Puede que una de las razones hunda sus raíces en Grecia, en Aristóteles y en su consideración de que la comedia era un género menos elevado y aristocrático que la tragedia, por lo que sus autores no podían tener la misma consideración. Esta idea de que las grandes obras tienen que ser irremediablemente tragedias o dramas que aborden asuntos trascendentales de nuestra existencia pervive, y no solo entre los autores, también la sufren los actores. Mientras los teatros institucionales se han consagrado a programar dramas y tragedias, la comedia se refugia en teatros comerciales, alimentando a espectadores, se presume, menos exigentes.
Yo, sin embargo, creo que en el teatro es más difícil hacer reír que llorar. Me cuesta más encontrar buenos títulos de comedia en nuestros días que tragedias o dramas. Una buena comedia no solo pide la invención de agudos personajes y una trama inteligente, también de unos diálogos ágiles y chispeantes, con ingeniosas replicas y un ritmo meticulosamente medido. La comedia debe esquivar el aburrimiento, mantener al espectador en una tensión relajada. Y, sobre todo, encontrar un buen final, un cierre redondo, uno de los puntos débiles y de más complicada resolución del género.
Y si escribir un buen juguete escénico, que funcione, exige gran talento, no menos escenificarlo. No es fácil encontrar hoy buenos actores de comedia, buenos cómicos capaces de proyectar, darle cuerpo y hacer crecer en escena los personajes ideados y las tramas con credibilidad y, sobre todo, aceptación popular. En España hemos tenido una larguísima tradición de actores cómicos a lo largo del siglo XX, cuando el único teatro posible era el sostenido por el público.
El autor y director de comedias José Luis Alonso de Santos me contó recientemente una anécdota sobre la peculiar batalla que enfrenta a la comedia y la tragedia, una lucha que no es otra que la manera de explicarse la vida y el mundo. La personifican dos ilustres pero antagónicas figuras del teatro, una de ellas precisamente fallecida en esta semana. De un lado, el Nobel Dario Fo, al frente de las huestes de cómicos. Del otro, el polaco Tadeusz Kantor, director del Teatro de la Muerte.

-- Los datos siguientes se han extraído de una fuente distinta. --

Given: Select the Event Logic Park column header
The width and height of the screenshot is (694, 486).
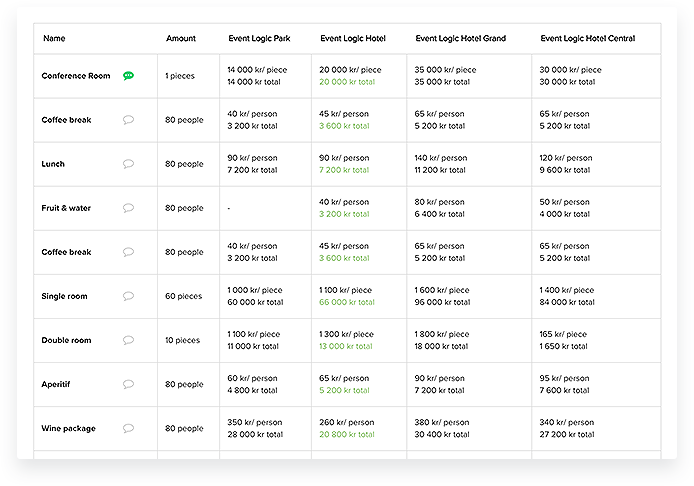Looking at the screenshot, I should coord(259,39).

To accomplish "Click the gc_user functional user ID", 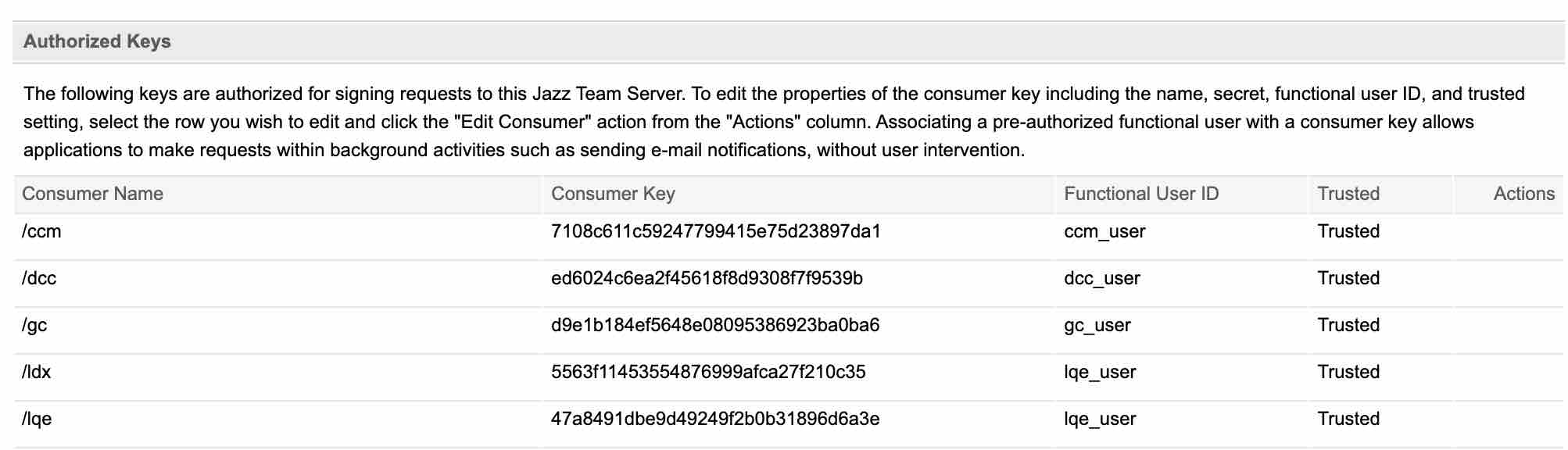I will pyautogui.click(x=1097, y=326).
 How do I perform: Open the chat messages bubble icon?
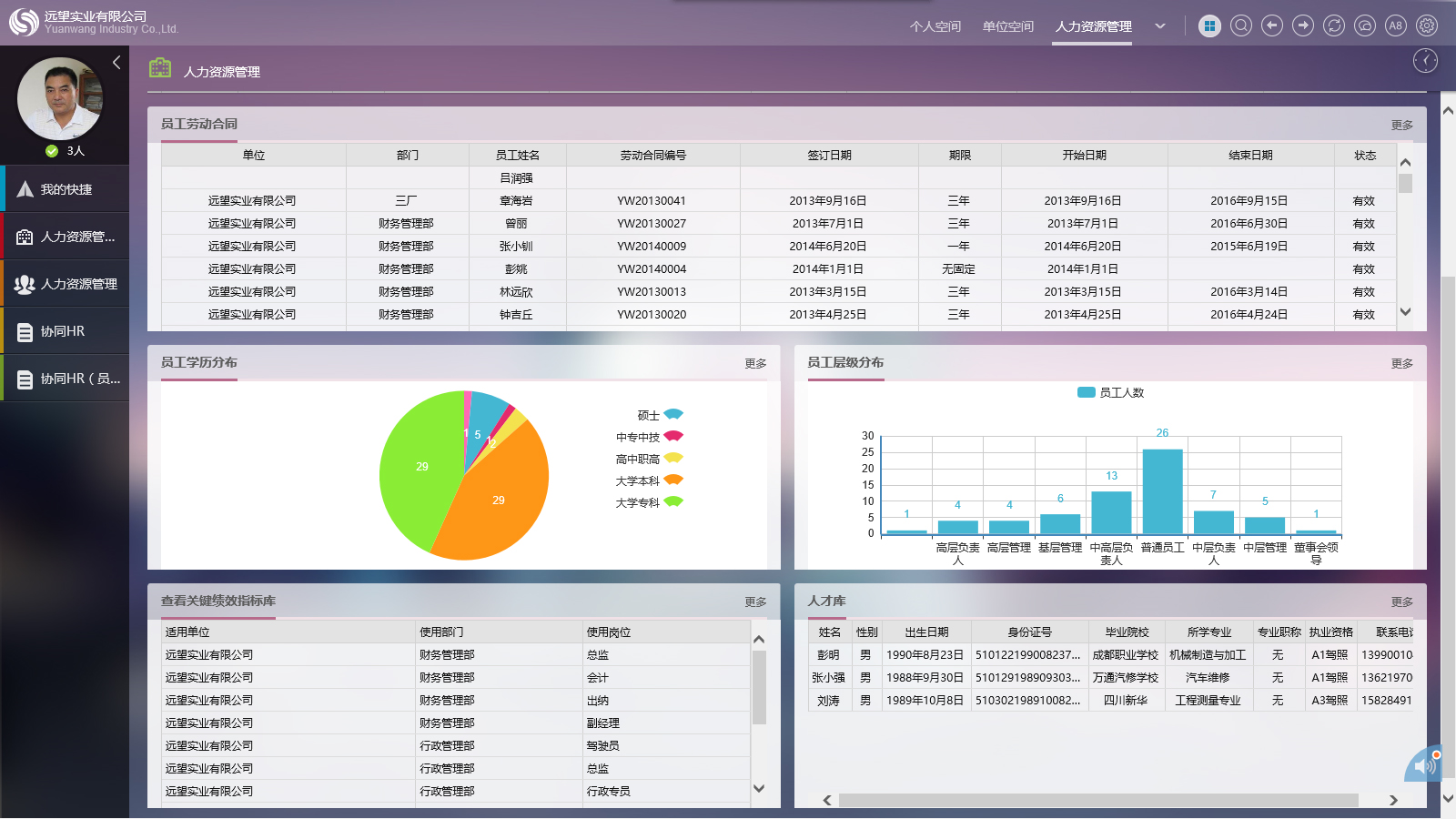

Al parecer, los tres coincidieron en un festival de teatro, pero Alonso de Santos percibió inmediatamente que no se soportaban y que iba a ser imposible hacerlos coincidir en un debate como deseaba la organización del festival. Ni siquiera guardaban las formas. Kantor iba con su séquito de actores, que le rendían una pleitesía casi esclava. Fo no soportaba verlo con su corte y echaba pestes de su teatro tanto como de los festivales que lo acogían. El italiano era un tipo divertido y encantador, un hedonista que entendió el teatro como un canto a la vida. El otro era un hombre de trato arduo con el que era difícil hablar, su teatro buscaba ofrecer un canto de sí mismo. Kantor y Fo eran como agua y aceite.